Vietnam registered a historic feat Tuesday night following its 86-71 rout of Indonesia to capture the bronze medal in the 30th Southeast Asian Games men's basketball at the Mall of Asia Arena.
American-Vietnamese Christopher Dierker and Justin Young spearheaded Vietnam's surprise podium finish in men's basketball after putting up solid numbers to frustrate Indonesia and its new coach Rajko Toroman.
Dierker, the 2018 Vietnam Basketball Association Heritage MVP, knocked down 18 points, to go along with 6 rebounds, 4 assists and 2 steals in 34 minutes of play.
On the other hand, Young, the 2016 VBA Defensive Player, contributed with a double-double of 15 points and 11 rebounds, along with 3 assists.

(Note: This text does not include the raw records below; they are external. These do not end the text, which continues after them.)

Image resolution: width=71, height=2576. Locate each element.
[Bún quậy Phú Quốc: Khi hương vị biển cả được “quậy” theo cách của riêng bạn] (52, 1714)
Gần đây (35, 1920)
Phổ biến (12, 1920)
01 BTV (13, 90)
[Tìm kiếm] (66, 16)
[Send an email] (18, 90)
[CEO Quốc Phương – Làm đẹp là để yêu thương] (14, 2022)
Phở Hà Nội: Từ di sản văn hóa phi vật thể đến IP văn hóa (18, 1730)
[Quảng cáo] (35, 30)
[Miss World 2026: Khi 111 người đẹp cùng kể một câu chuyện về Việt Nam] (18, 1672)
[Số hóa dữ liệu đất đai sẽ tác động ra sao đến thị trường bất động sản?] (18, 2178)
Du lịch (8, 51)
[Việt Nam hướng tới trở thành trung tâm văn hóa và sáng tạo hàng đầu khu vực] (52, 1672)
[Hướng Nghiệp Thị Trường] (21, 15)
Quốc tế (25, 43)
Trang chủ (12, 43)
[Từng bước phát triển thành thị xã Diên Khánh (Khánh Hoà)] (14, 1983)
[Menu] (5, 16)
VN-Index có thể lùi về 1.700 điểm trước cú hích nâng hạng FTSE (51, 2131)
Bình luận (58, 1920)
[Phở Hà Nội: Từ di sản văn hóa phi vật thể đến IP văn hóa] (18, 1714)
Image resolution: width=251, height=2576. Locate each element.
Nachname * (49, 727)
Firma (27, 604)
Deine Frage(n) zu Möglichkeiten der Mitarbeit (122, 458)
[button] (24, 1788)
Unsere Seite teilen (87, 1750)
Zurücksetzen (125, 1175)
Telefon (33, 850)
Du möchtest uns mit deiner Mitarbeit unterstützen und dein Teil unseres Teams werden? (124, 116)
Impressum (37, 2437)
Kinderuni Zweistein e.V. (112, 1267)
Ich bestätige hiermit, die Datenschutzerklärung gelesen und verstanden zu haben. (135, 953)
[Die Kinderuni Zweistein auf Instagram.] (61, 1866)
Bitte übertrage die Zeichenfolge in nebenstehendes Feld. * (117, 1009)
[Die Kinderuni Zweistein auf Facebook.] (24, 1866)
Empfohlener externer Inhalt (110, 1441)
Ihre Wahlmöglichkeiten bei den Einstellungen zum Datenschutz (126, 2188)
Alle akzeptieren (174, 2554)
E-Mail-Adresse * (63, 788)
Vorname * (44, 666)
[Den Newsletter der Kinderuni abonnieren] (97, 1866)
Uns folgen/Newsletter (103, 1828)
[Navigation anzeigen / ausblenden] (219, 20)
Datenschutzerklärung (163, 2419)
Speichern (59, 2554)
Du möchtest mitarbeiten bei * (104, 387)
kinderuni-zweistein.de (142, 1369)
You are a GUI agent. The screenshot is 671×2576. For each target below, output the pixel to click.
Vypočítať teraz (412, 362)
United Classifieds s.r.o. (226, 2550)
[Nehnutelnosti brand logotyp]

"Credit Indonesia, they are a really good and young team. It's a different Indonesian team than we've seen from the past," said Vietnam's American coach Kevin Yurkus.
Yurkus, currently head coach of the Saigon Heat in the Asean Basketball League, admitted that without Dierker and Young, who honed their basketball skills in the United States, it wouldn't have been possible for Vietnam to secure the bronze medal.
"We got contributions from a number of different guys, but this guy (pointing to Dierker) came alive and he spent like the entire tournament and played like an MVP," said a beaming Yurkus. "He helped carry his team to the first medal in history of our country."
The American coach pointed out that familiarity with the Vietnamese players played a huge role in their buildup for the SEA Games.
Yurkus said he and Dierker have known each other back in the US, while he's also competed against Young in the VBA.
The amiable Vietnam national coach guided the Cantho Catfish to two straight VBA Finals appearances on the way to a championship in 2018. And that's where Yurkus faced Young, who then starred for the Thang Long Warriors.
"As a national team, we've been working together just since the middle of October, but knowing these guys in advance, their strengths and weaknesses, what they like and what they don't like, we've been planning on this (national team) for more than a year as we prepare for the SEA Games," shared Yurkus, who started his Southeast Asian coaching circuit with the Madgoat Basketball Club in Thailand a few years back.
"So we started with these two guys. Without these two guys, we're nowhere near winning the medal, but these guys bought in," he added.
"A lot of the stuff we did wasn't fun, a lot of our workouts, a lot our early morning running, but without these two guys, being the leaders and professionals on and off the court, well, it's a pleasure working with these guys."
Yurkus said they intend to build on this bronze medal finish by competing in more international tournaments in 2020 and beyond.